PROBLEM STATEMENT
When a line below contains the string "Click", show that line.
[[ DATA LISTING open ]]
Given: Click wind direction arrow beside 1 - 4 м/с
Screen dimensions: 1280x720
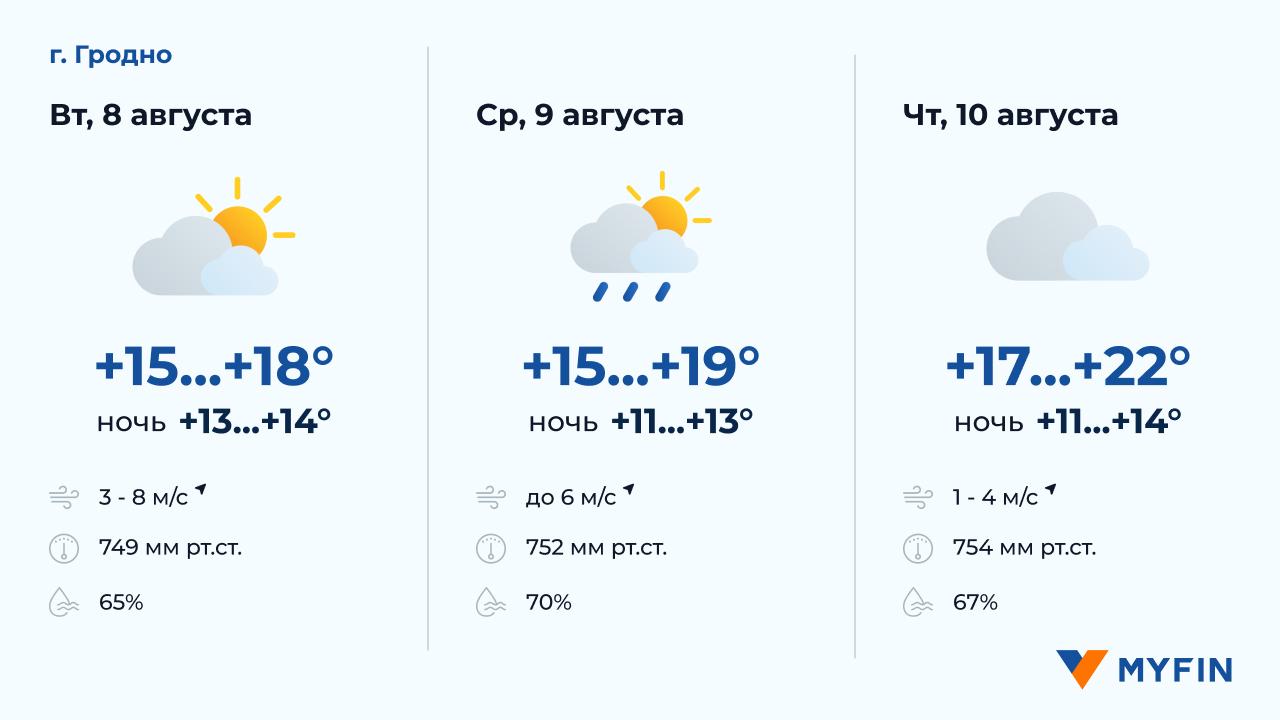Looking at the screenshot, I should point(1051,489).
[[ DATA LISTING closed ]]
[[ DATA LISTING open ]]
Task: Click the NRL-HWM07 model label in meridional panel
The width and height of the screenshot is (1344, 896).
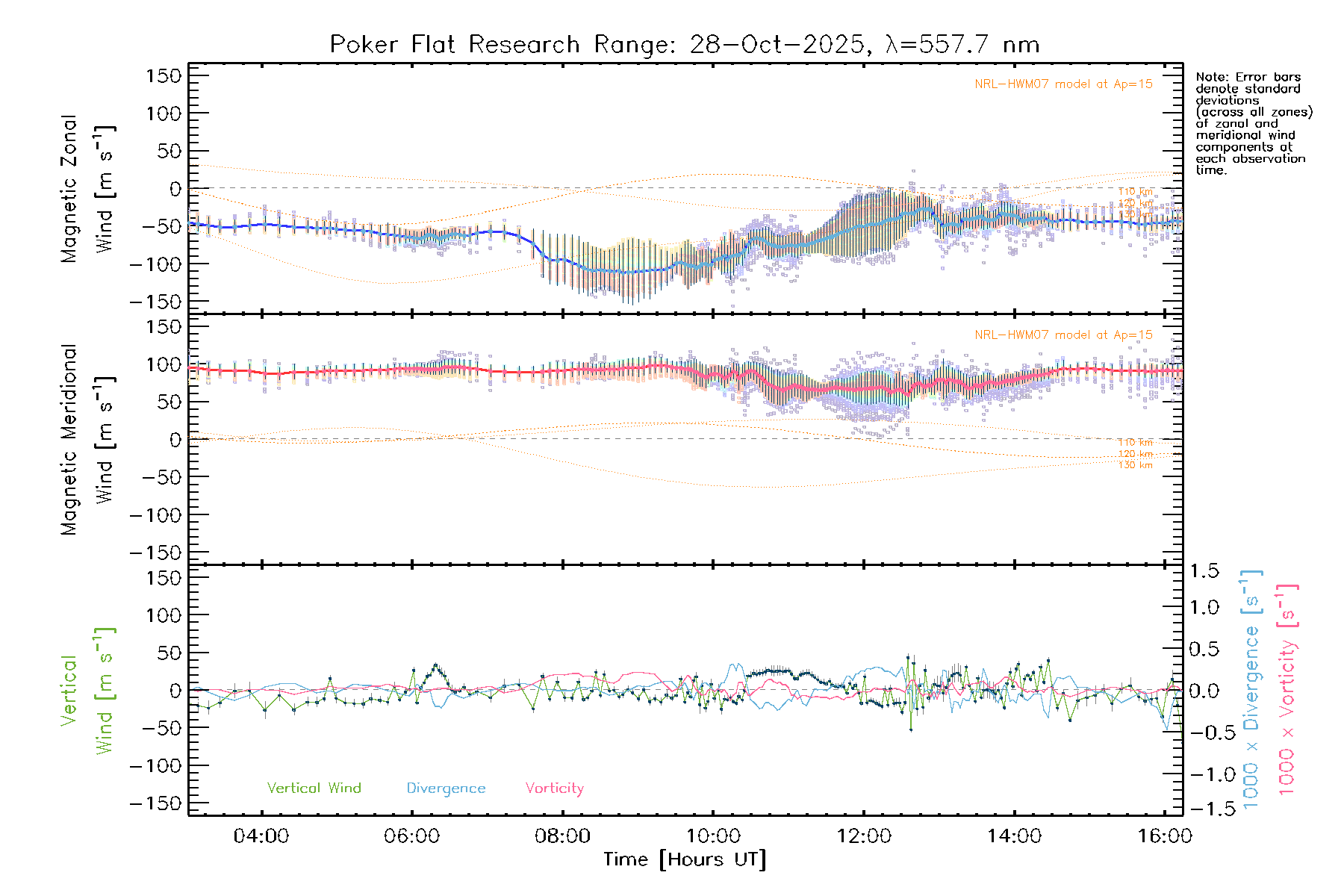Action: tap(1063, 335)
[[ DATA LISTING closed ]]
[[ DATA LISTING open ]]
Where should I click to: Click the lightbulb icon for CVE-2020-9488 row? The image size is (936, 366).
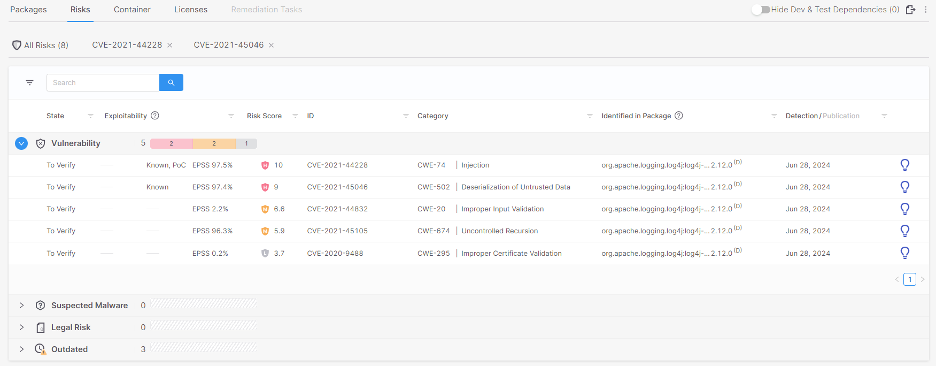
[[ DATA LISTING closed ]]
WRITTEN RESPONSE
Given: Click wind direction arrow beside 1 - 4 м/с
Task: Click the NRL-HWM07 model label in meridional panel
Where should I click to: Click the lightbulb icon for CVE-2020-9488 row? The image size is (936, 366).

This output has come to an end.